Gwen sighed—discreetly, but Heath heard it and it annoyed her.
“We can park the RV in their driveway and stay with Beth as long as you like,” Gwen said.
“No, we can’t. The dad was firm on that. There’s an RV camp about ten miles away. We’re to stay there.”
“Big show of gratitude,” Gwen sniffed. Having traversed the dark, glorious miles into the park, Gwen maneuvered the vehicle into the circle of road at the handicamp. A ranger patrol vehicle was still parked in front of their site. Leaning against the hood, arms and ankles crossed, was the woman who’d ridden with them to the hospital.
“Ranger Pigeon,” Heath said. “What the hell does she want?”
“You seem to have taken against her,” Gwen said mildly.
Heath only grunted.
There was something about Pigeon that set her off. Not something. One thing: Ranger Pigeon could walk. Most people could, but they didn’t offend Heath in the same way. Anna Pigeon walked like a big cat—sure-footed, graceful, her feet touching the ground lightly as if ready to spring. There was nothing of hesitation. Nothing of fear. Around her Heath felt her disability more acutely, was humiliated by it. When they’d ridden together to the hospital, she found herself wanting—needing—to let Ms. Pigeon know that she’d been a climber, that she was in the chair by accident, not by birth, as if that made one damn bit of difference.
Gwen parked the RV. “I’ll get your chair around,” she said.
“No. She can come in here.”
“I thought you were dying for a fag?”
Only Gwen still called them fags and the image usually brought a smile to Heath’s face. Not tonight.
“I can wait,” she said.
“Suit yourself.”
Heath was doing it again, squirming inside. The truth was, in the swivel seat in the RV, she was like anyone else. She didn’t want to lever herself out, drag her legs, cinch her straps and wheel herself in front of Ranger Pigeon. It wasn’t that she was afraid of seeing sympathy—or worse, pity—in the woman’s eyes. The ranger’s face showed nothing but a polite businesslike interest, but it was . . . She didn’t know what it was but she still hated herself for it.
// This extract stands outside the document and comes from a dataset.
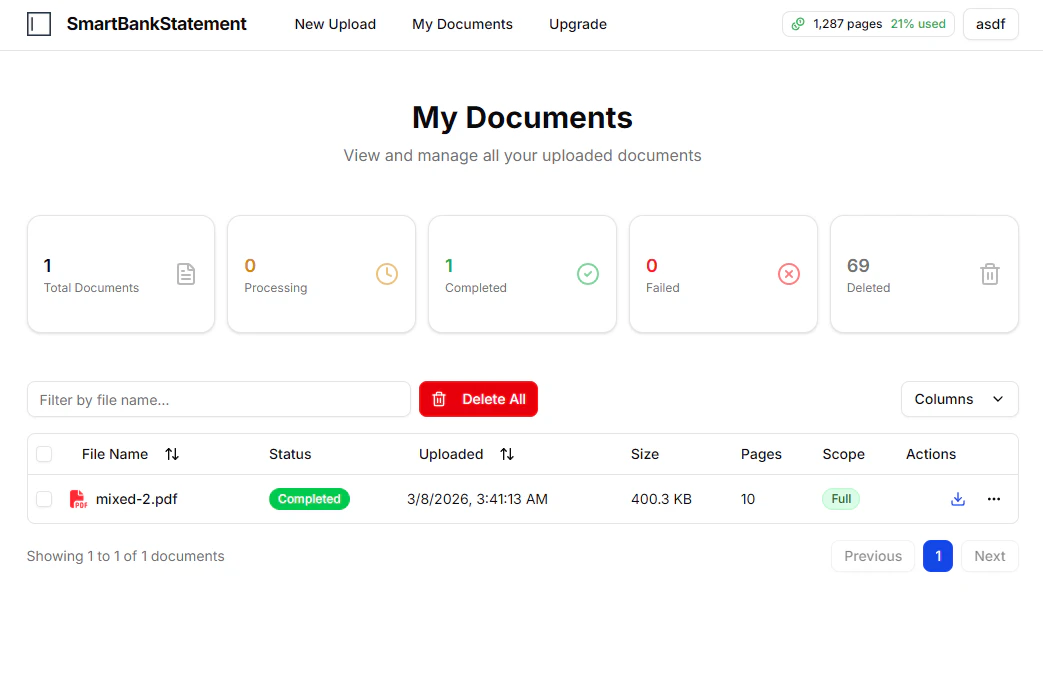Download mixed-2.pdf via the download icon
The width and height of the screenshot is (1043, 684).
(958, 499)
Ambient self-loathing. Gwen brought the ranger toward the RV. Heath swiveled her seat to face into the living space. “Get used to it,” she muttered.
nine
Rain and wear had removed visible traces of the blood, but the skid marks on the asphalt and two pieces of broken headlight assured Anna she’d left Bear Lake Road at the right place. An elk carcass wasn’t a subtle thing. She’d thought finding it wouldn’t be a problem. But then Rita Perry was a big woman, probably strong; maybe she’d felt the need to carry it farther back into the woods where visitors wouldn’t accidentally get so much as a whiff of it. Every park had a way of disposing of animal remains that was idiosyncratic to its needs and the sensibilities of the superintendent. In Glacier in northern Montana, at least in the backcountry, carcasses were let lie and, knowing grizzly bears would be coming to clean the bones, area trails closed. On the southernmost district of Natchez Trace, when a deer was killed by an automobile, the body was taken to the Catholic orphanage in Port Gibson, where good, fresh meat was welcomed. In Rocky Mountain, where predators and motherless children were rare, the dead animals were simply dragged into the trees, out of sight, to return to the earth through the bellies of smaller omnivores.